Ma mère m’accompagna jusqu’au collège. Elle avait peur que je ne trouve pas le chemin tout seul. Elle avait raison, ma mère. Il y avait trop de monde dans les rues. Il y avait des bus, des voitures, des vélos, des motos, des maisons qui se ressemblent et surtout cette odeur suffocante de gasoil et ce bruit assourdissant qui me tournaient la tête et relevaient le coeur. Aïcha la douce ne cessait pas de me répéter :
" Ouvre tes yeux ! Repère bien ton chemin ! Demain, personne ne t’accompagnera ! Je ne veux pas que tu te perdes dans cette maudite ville où les voleurs, les violeurs, les criminels et les policiers grouillent de partout !
Hormis tes professeurs et ton oncle, n’ouvre ton coeur à personne ! "

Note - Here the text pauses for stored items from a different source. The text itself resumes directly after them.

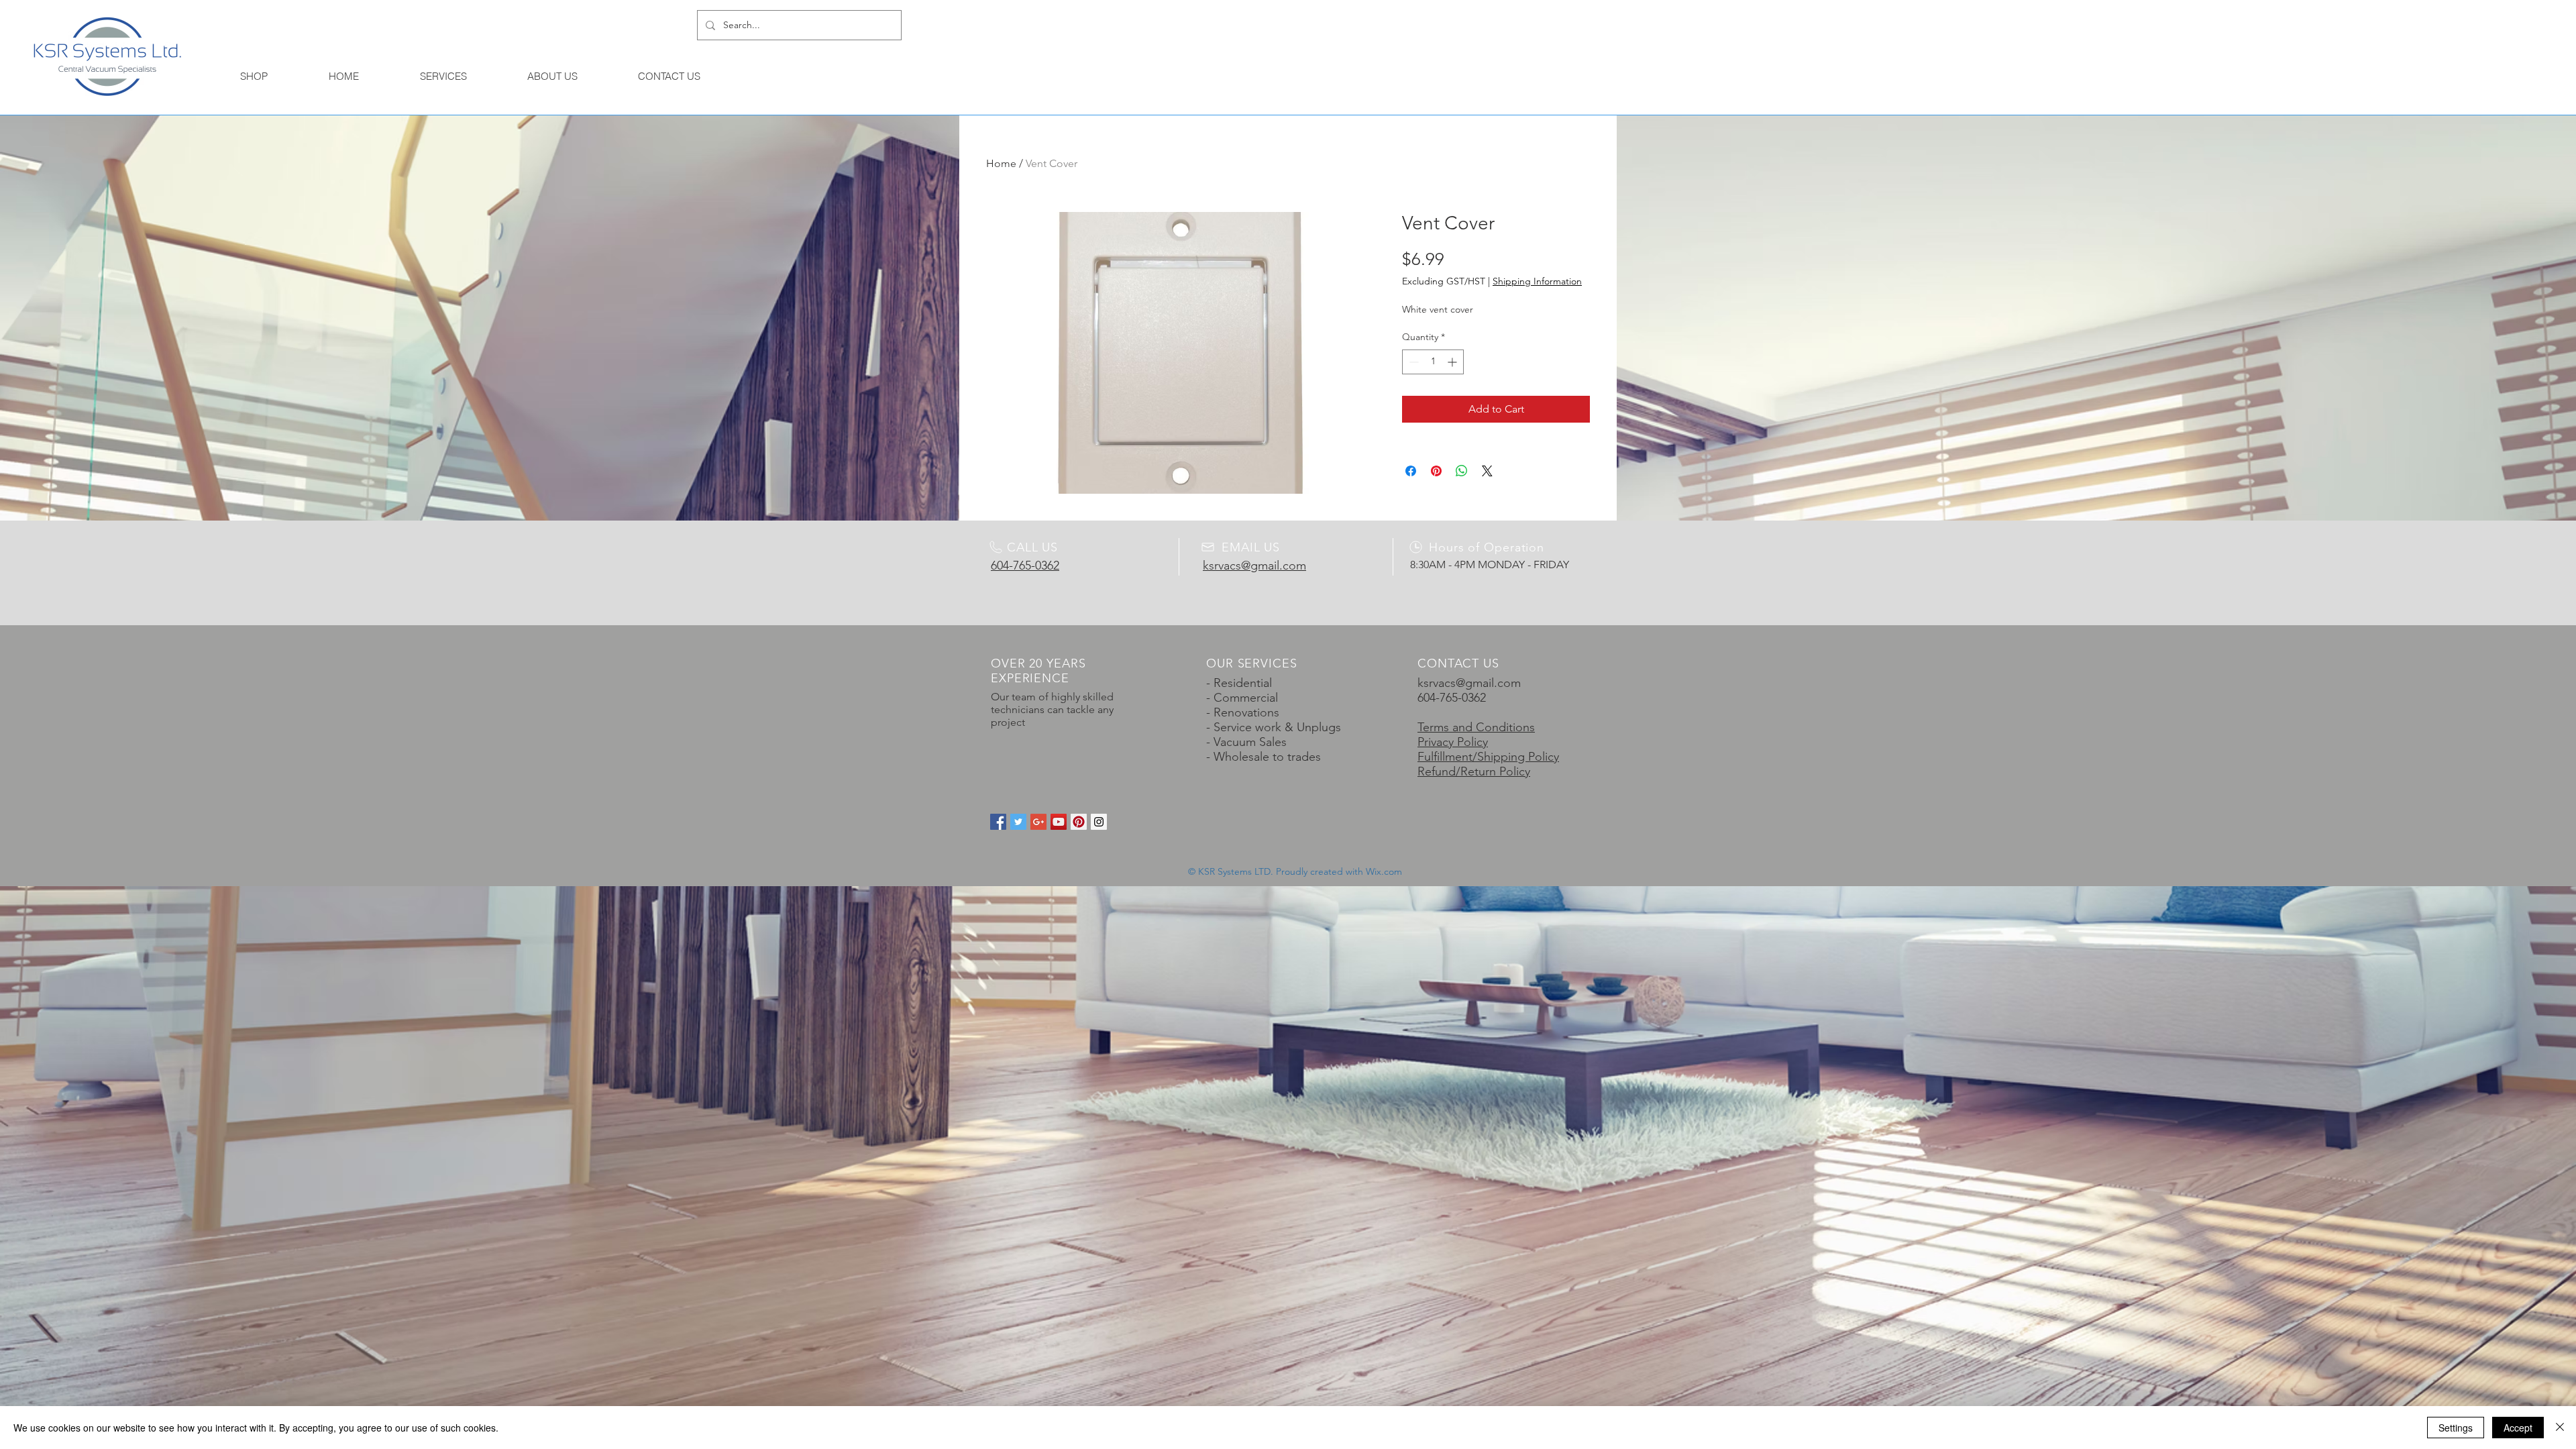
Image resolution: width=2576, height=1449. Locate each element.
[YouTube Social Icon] (1059, 822)
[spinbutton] (1433, 362)
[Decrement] (1412, 362)
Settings (2455, 1427)
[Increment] (1453, 362)
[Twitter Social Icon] (1018, 822)
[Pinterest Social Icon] (1079, 822)
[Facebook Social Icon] (998, 822)
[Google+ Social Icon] (1038, 822)
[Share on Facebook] (1411, 471)
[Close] (2560, 1427)
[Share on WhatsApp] (1462, 471)
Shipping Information (1537, 281)
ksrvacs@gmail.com (1469, 683)
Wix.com (1384, 871)
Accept (2518, 1427)
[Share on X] (1487, 471)
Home (1001, 163)
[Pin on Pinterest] (1436, 471)
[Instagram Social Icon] (1099, 822)
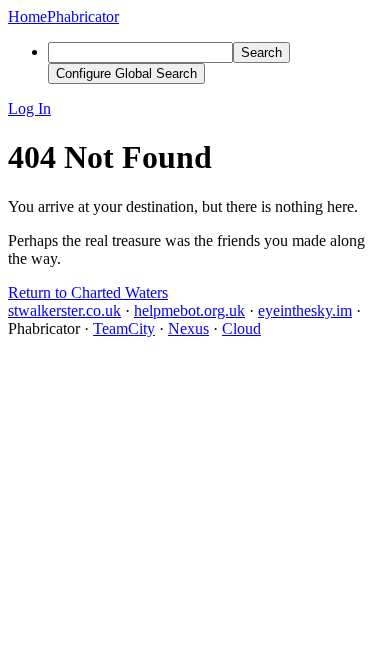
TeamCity (124, 328)
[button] (187, 109)
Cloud (241, 328)
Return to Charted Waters (88, 292)
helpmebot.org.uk (189, 310)
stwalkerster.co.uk (64, 310)
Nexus (188, 328)
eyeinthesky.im (305, 310)
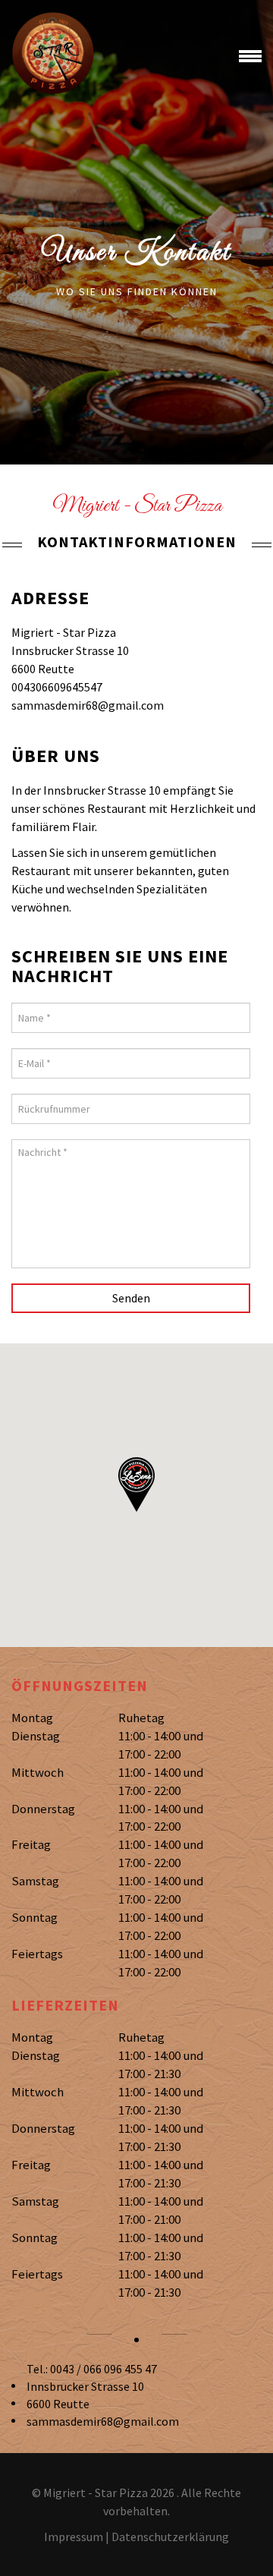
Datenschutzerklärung (170, 2536)
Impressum (73, 2536)
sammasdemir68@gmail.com (103, 2421)
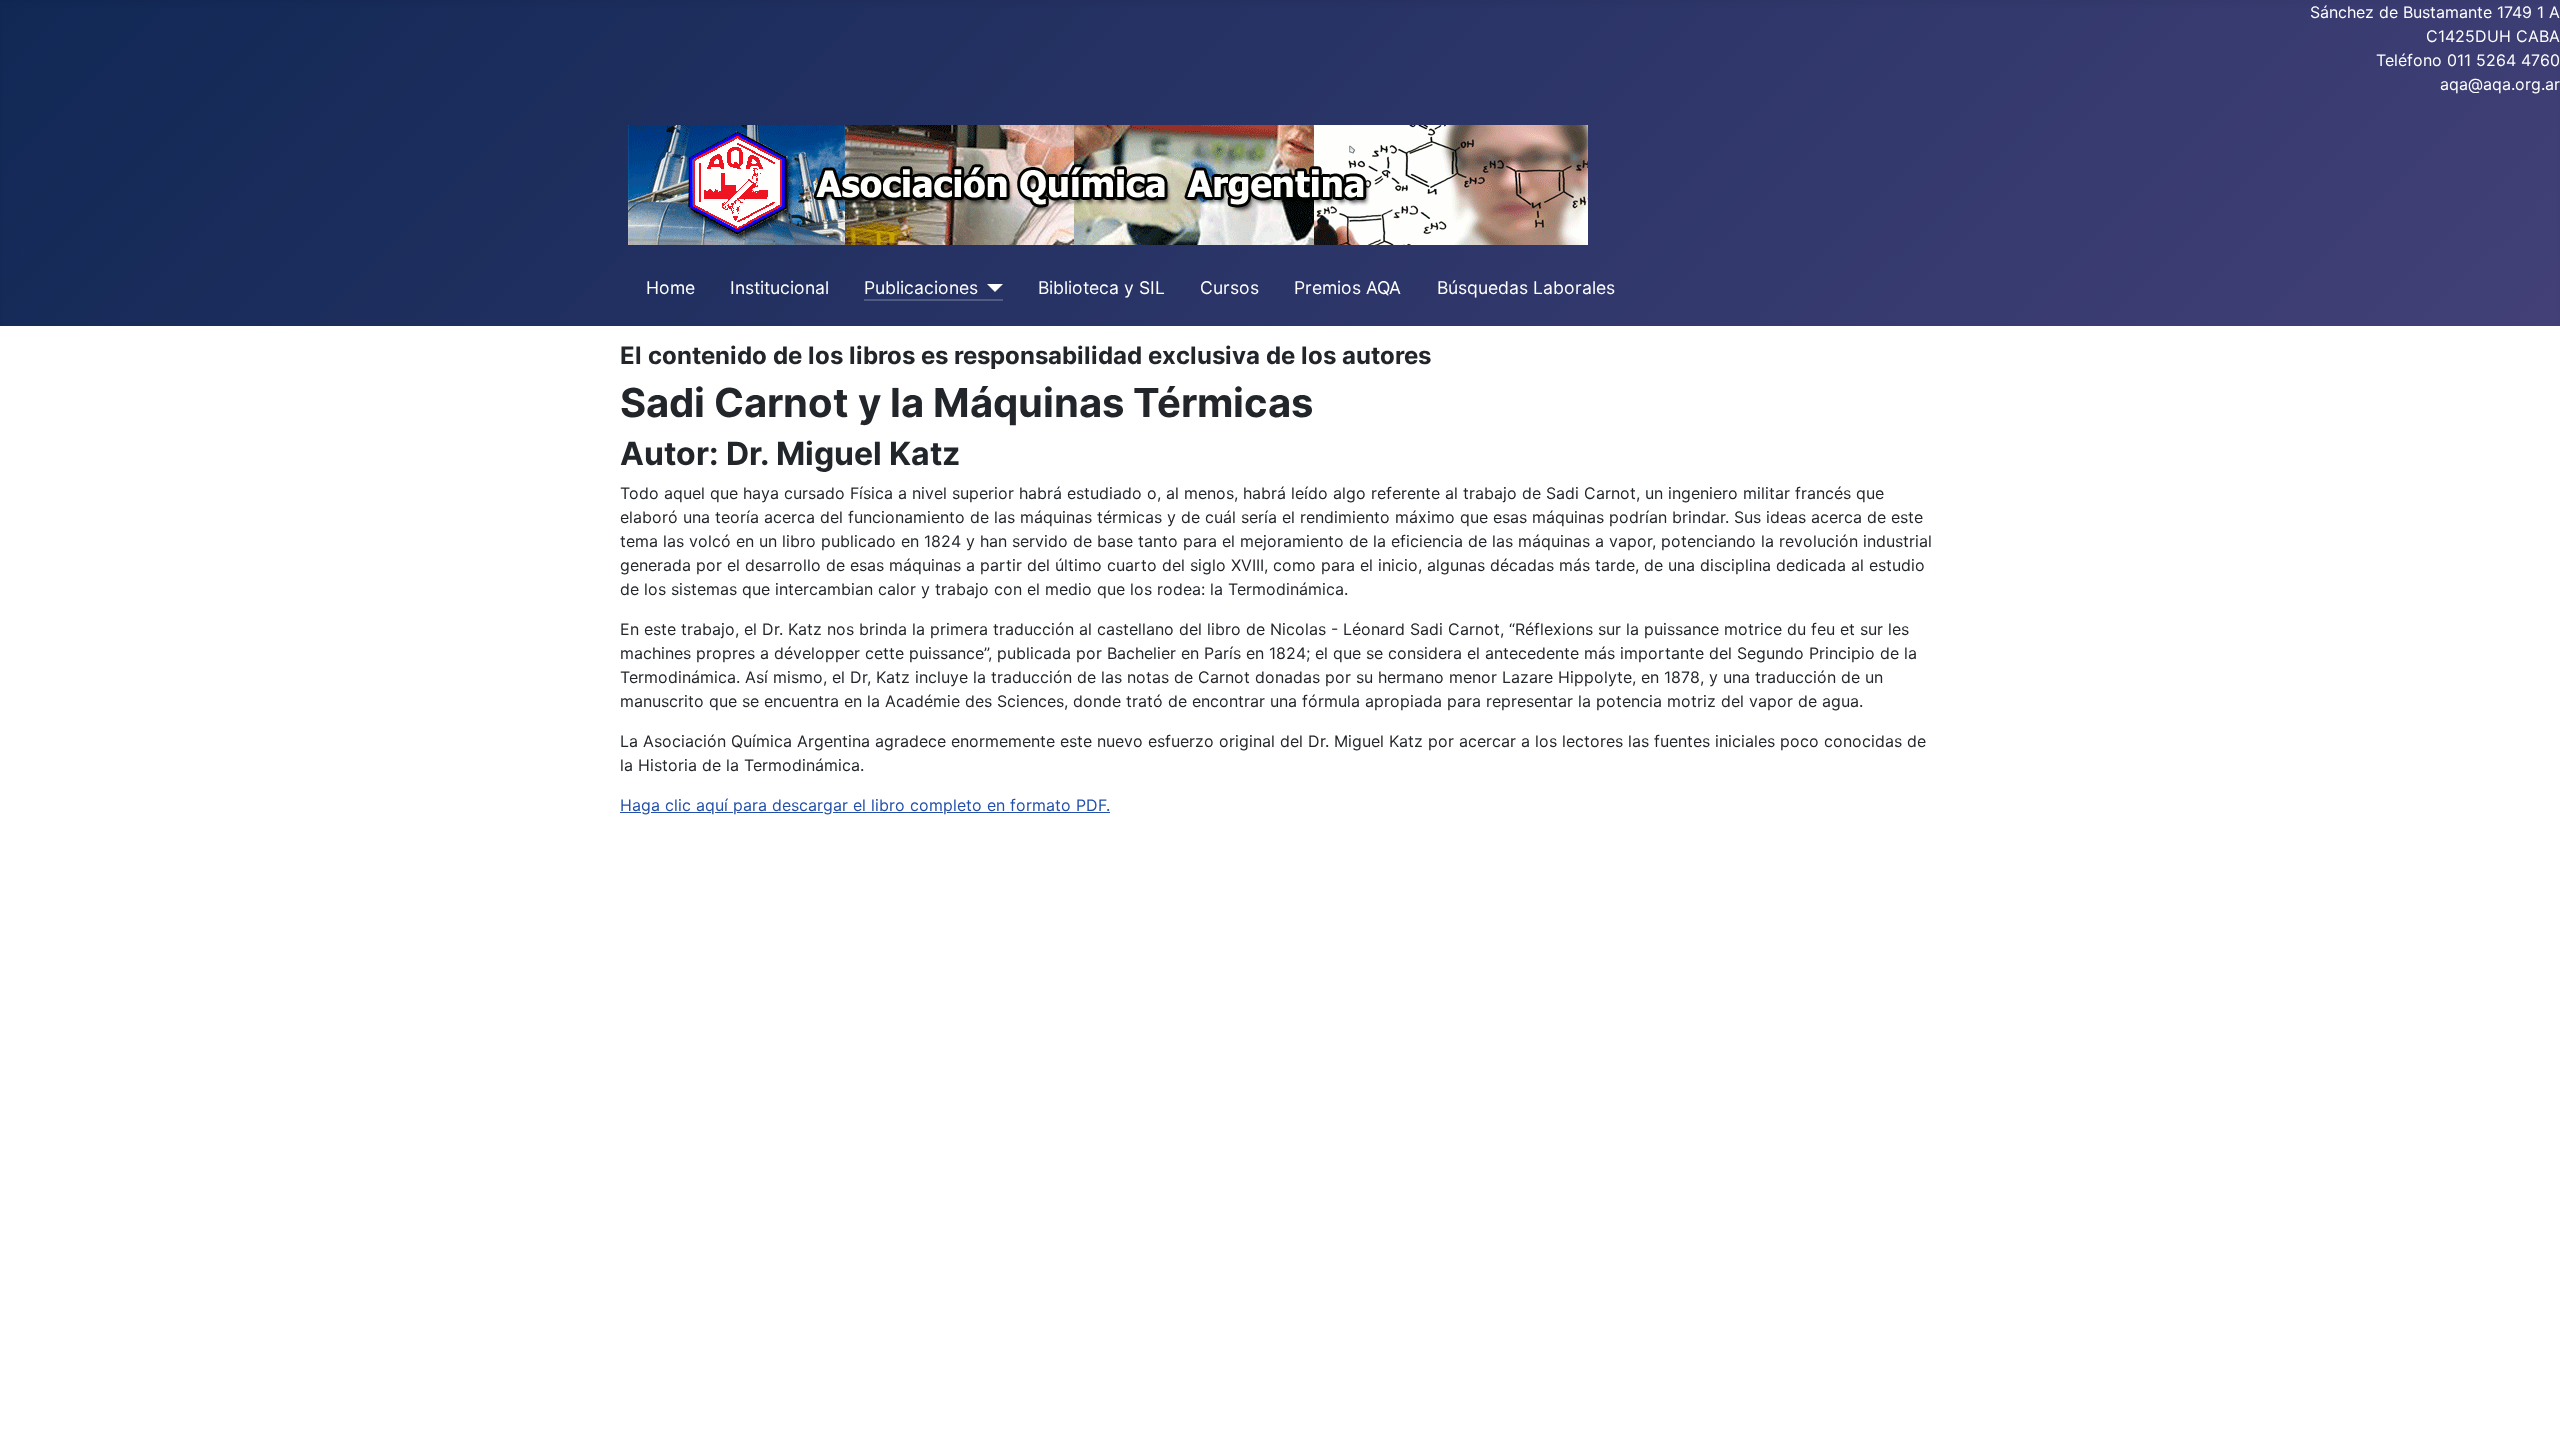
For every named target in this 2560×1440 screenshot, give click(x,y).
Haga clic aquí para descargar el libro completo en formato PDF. (865, 805)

Faire confiance à ton frère Hocine ? Et quoi encore ? Jamais, jamais cet oncle maniaque, capricieux, ridicule, pointilleux et arrogant qui voudrait m’interdire de me soulager dans mon lit et d’explorer sa grande maison méticuleusement rangée, n’aura ne serait-ce qu’un regard de mes yeux noirs que l’imam, parti pour Tripoli à l’heure qu’il est, qualifiait d’océan trouble et dans lesquels il aimait tant se noyer. Mère, ton frère ne m’aime pas et, au moment propice, je ne manquerai pas de me transformer en vipère pour lui injecter mon venin qui circulera dans ses veines et, tel un tonner, lui éclatera le coeur et ôtera la vie !
Dès mon premier jour au collège, je fus frappé par la beauté et l’élégance de mon professeur d’histoire. Je sentis qu’il deviendrait mon amant. Il me dit, par ses yeux foudroyants et ses lèvres appétissantes, qu’il allait me faire découvrir l’amour et la passion pour le sexe. Que mon Fquih parti à Tripoli apprendre aux jeunes libyens le saint Coran n’était qu’un violeur d’éphèbes innocents.
Je fus gagné par une jubilation et une envie sexuelle qui faillirent m’étouffer. Son corps bâti comme une statue grecque, son visage expressif et ses yeux communicatifs me troublèrent.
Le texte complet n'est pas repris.